Family 'disgusted and disappointed' by ITV Jimmy Savile documentary
BBC has investigated and found no evidence of misconduct
Newsnight dropped its Savile investigation because allegations could not be substantiated
ITV has defended a documentary about Jimmy Savile due to air this week as an "'in-depth investigation into long-standing allegations of serious and widespread sexual misconduct" after coming under attack from the late DJ's family.
Exposure: The Other Side Of Jimmy Savile, which airs later this week, details claims from women dating to the 1970s, including allegations that he abused girls in his Rolls-Royce and at BBC TV Centre.
Roger Foster, Sir Jimmy's nephew, said his family is "disgusted and disappointed" that the allegations are being made when the presenter, who died on 29 October last year aged 84, is no longer around to defend himself.
An ITV spokesman said: "This documentary is the result of an in-depth investigation into long-standing allegations of serious and widespread sexual misconduct by Sir Jimmy Savile.
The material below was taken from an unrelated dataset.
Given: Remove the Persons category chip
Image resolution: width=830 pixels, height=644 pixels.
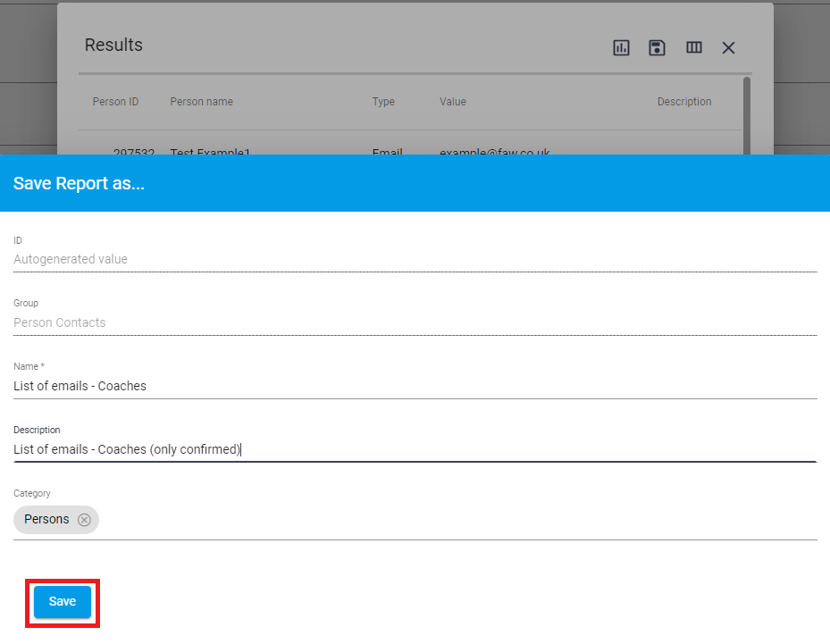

Because of the very serious nature of the claims made by several interviewees in relation to this, particular care and consideration was of course given to the decision to produce and broadcast this programme.
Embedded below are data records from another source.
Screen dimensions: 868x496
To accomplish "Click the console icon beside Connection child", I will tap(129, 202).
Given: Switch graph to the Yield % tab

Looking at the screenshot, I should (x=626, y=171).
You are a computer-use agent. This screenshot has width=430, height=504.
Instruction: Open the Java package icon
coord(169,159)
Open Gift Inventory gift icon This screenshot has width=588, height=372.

"The programme takes full account of the fact that Sir Jimmy is not here to defend himself against these claims."
Foster, from Goole, East Yorkshire, said he is not only concerned for Sir Jimmy's reputation and legacy but also for the damage the allegations could do to his charities.
"I just get so disgusted and disappointed by it. The guy hasn't been dead for a year yet and they're bringing these stories out. It could affect his legacy, his charity work, everything. I'm very sad and disgusted," he said.
"I just don't understand the motives behind this. I just think it's very, very sad you can say these things after someone's died and the law says you can't defend yourself when you're dead."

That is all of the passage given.